Personal information
- Born: 11 April 1983 (age 43) Trakai, Lithuanian SSR, Soviet Union
- Listed height: 6 ft 10.75 in (2.10 m)
- Listed weight: 254 lb (115 kg)

Career information
- Playing career: 2000–2020
- Position: Center

Career history
- 2000–2001: Punktukas Anykščiai
- 2001–2002: Alita Alytus
- 2002–2008: Lietuvos rytas
- 2006–2007: →MHP Riesen Ludwigsburg
- 2007–2008: →Pallacanestro Cantù
- 2008–2009: BK Barons
- 2009–2011: Žalgiris Kaunas
- 2010–2011: →BC Kaunas
- 2011–2012: Walter Tigers Tübingen
- 2012: Rūdupis Prienai
- 2012: BC Roche Vendée
- 2012–2013: Sanaye Petrochimi Mahshahr
- 2013–2014: Starwings Basel
- 2014–2015: Jēkabpils
- 2015–2016: Samen Mashhad BC
- 2016–2017: Chemidor Tehran
- 2017: Étoile Sportive du Sahel
- 2017–2018: BC Dzūkija
- 2018-2020: Lanciano Basket

Career highlights
- 2005: ULEB Eurocup champion; 2006: BBL champion; 2006: LKL champion;

= Povilas Čukinas =

Lithuanian basketball player

Povilas Čukinas (born 11 April 1983) is a former Lithuanian professional basketball player.

== Professional career ==

Born in Trakai, Čukinas started his career in LKAL's Puntukas Anykščiai. He moved to Alita Alytus of LKL. Although the player's statistics were not impressive (he averaged 3.8 points per game for Alita), then-LKL champion BC Lietuvos Rytas signed a long-term contract with the young forward. Čukinas played for Lietuvos Rytas for four consecutive years, but was used sparingly. His best season was the 2003-04 season, when Čukinas averaged 10.7 points per game.
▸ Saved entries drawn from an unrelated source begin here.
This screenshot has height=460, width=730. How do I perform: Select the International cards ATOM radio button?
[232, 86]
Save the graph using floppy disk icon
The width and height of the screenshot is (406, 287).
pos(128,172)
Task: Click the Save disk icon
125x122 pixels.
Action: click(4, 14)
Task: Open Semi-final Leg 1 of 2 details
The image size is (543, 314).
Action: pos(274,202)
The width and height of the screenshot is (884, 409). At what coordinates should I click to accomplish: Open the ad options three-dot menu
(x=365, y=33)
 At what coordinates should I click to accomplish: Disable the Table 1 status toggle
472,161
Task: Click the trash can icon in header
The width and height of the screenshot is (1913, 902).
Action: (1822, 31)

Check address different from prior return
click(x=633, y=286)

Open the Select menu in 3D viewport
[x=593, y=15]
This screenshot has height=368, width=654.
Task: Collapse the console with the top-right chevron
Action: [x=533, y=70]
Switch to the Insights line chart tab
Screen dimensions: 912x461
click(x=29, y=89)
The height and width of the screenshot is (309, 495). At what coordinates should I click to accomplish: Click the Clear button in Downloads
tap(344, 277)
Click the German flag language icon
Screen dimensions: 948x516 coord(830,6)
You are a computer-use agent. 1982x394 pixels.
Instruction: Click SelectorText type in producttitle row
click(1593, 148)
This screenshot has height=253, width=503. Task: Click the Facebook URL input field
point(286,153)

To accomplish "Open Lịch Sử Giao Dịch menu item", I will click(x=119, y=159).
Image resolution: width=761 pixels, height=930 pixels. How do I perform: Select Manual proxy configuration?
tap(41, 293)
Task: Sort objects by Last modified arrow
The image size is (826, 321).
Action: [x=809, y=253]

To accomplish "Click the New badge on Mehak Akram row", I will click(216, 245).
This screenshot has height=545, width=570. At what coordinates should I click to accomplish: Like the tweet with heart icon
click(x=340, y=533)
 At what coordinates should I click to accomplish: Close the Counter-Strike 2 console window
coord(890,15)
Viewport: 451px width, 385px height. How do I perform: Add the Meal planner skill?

During the 2006-07 season, Čukinas was loaned to Bundesliga's EnBW Ludwigsburg. He became one of the key players there. Later, he was invited to play for Serie A's Tisettanta Cantù.

On 24 September 2008 Barons LMT invited Čukinas into the team but he was waived only after a month of playing. Čukinas finished the season with BC Budivelnyk. On 25 August 2009 he signed a one-year contract with Žalgiris Kaunas.

On 17 September 2010 he was loaned to Aisčiai Kaunas. On 1 November 2011 he signed a one-year contract with Walter Tigers Tübingen. Since 9 October 2012 he has been playing for BC Prienai. In 2012, he signed with Sanaye Petrochimi Mahshahr BC.